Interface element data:
>> start

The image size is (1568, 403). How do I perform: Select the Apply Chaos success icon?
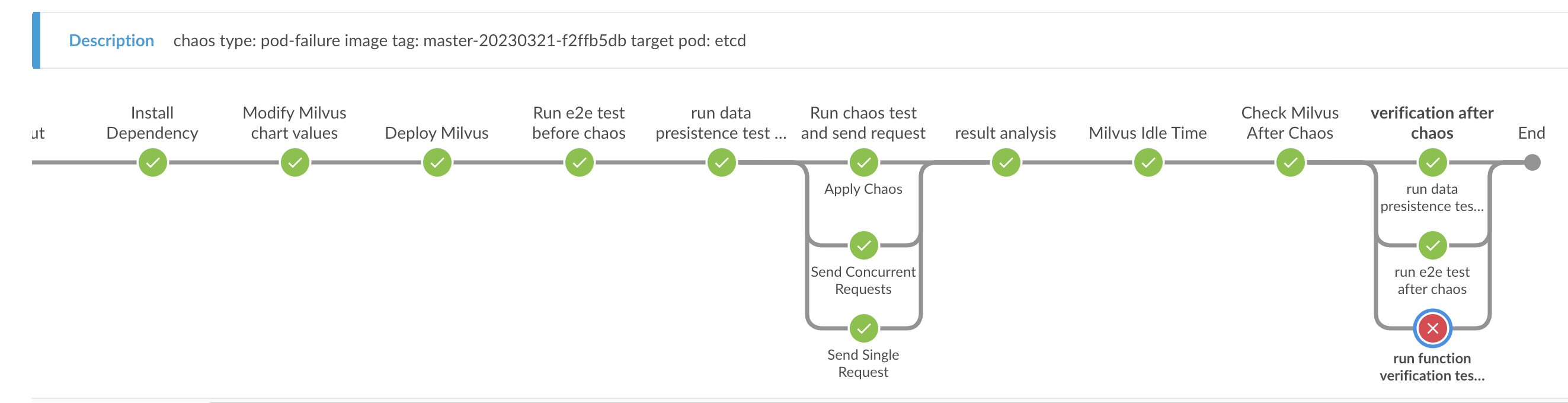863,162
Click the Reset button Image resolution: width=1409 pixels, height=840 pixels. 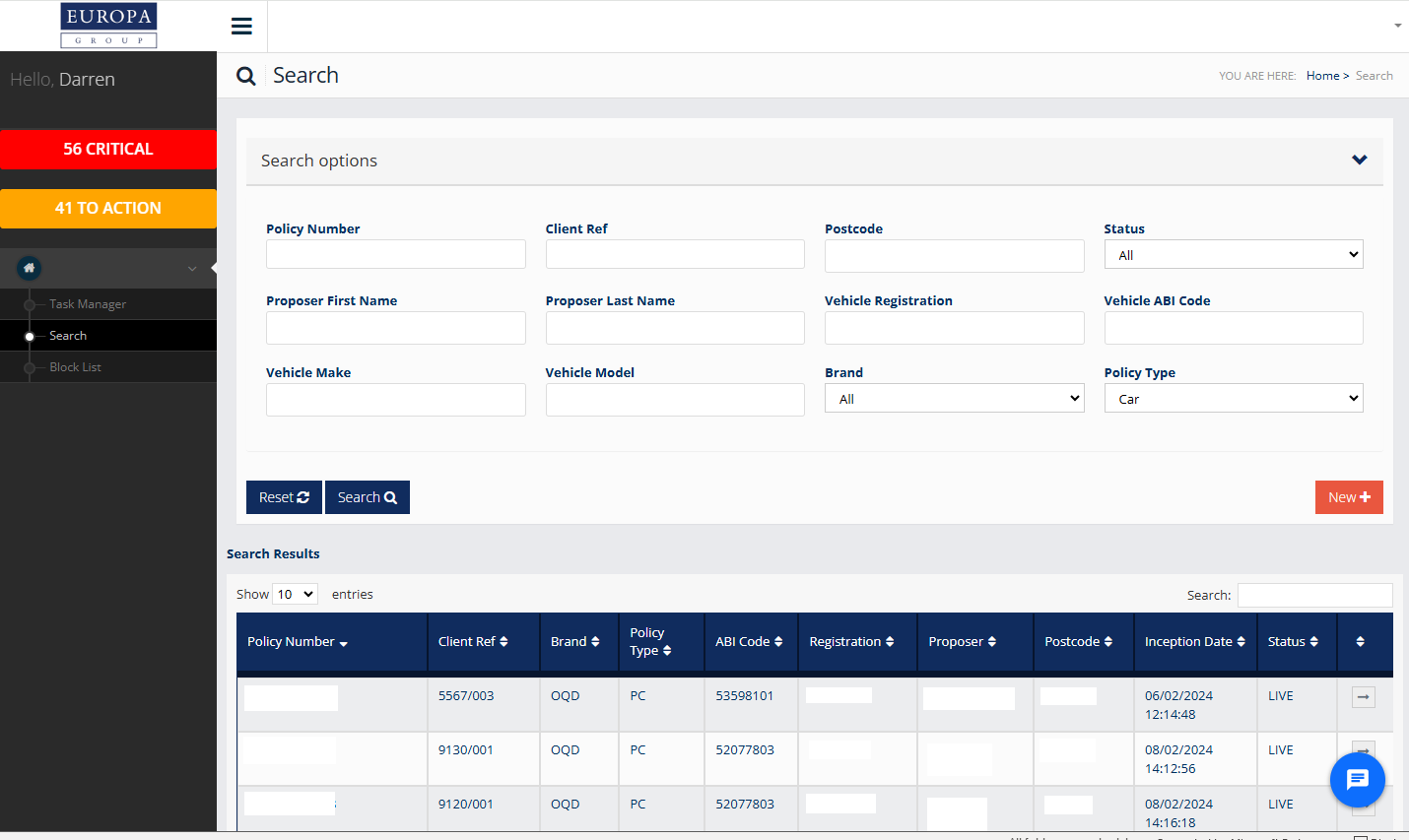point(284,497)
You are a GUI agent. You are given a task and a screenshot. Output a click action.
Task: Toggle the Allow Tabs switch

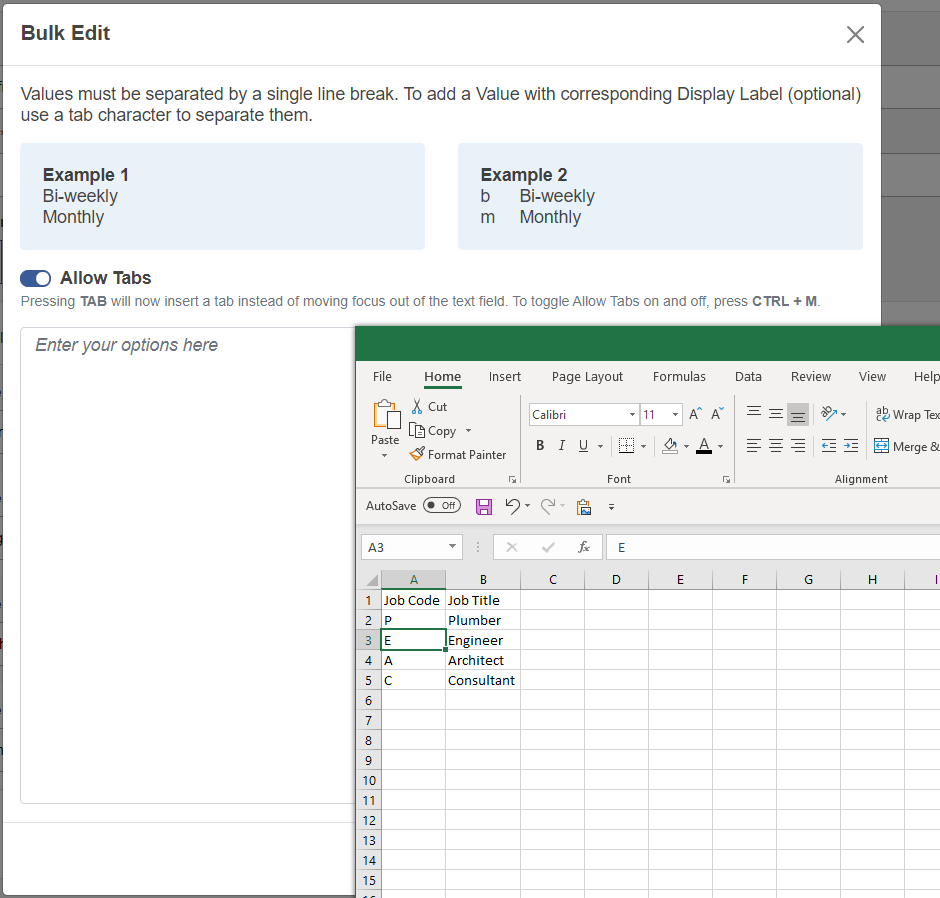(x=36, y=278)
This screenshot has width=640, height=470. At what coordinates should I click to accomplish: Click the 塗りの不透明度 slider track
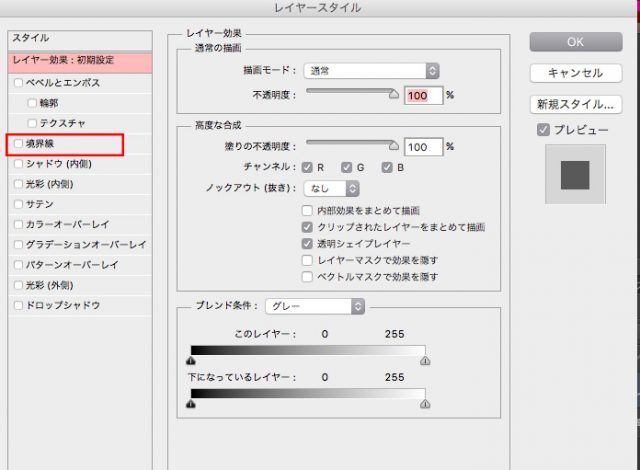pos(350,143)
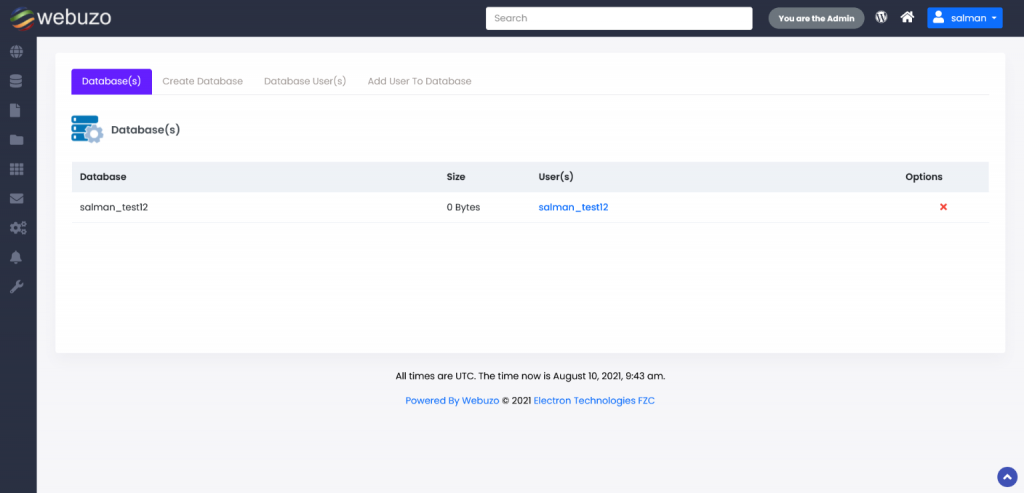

>> end

— AIM —
Rewrite everything from the line containing "This screenshot has" down to the end of the data, swapping "slider track" for "slider handle" and leaving all else unchanged. Leave the pictures out of your answer.

— SOLUTION TO THE EXERCISE —
This screenshot has width=640, height=470. At what coordinates should I click to accomplish: Click the 塗りの不透明度 slider handle
pos(350,143)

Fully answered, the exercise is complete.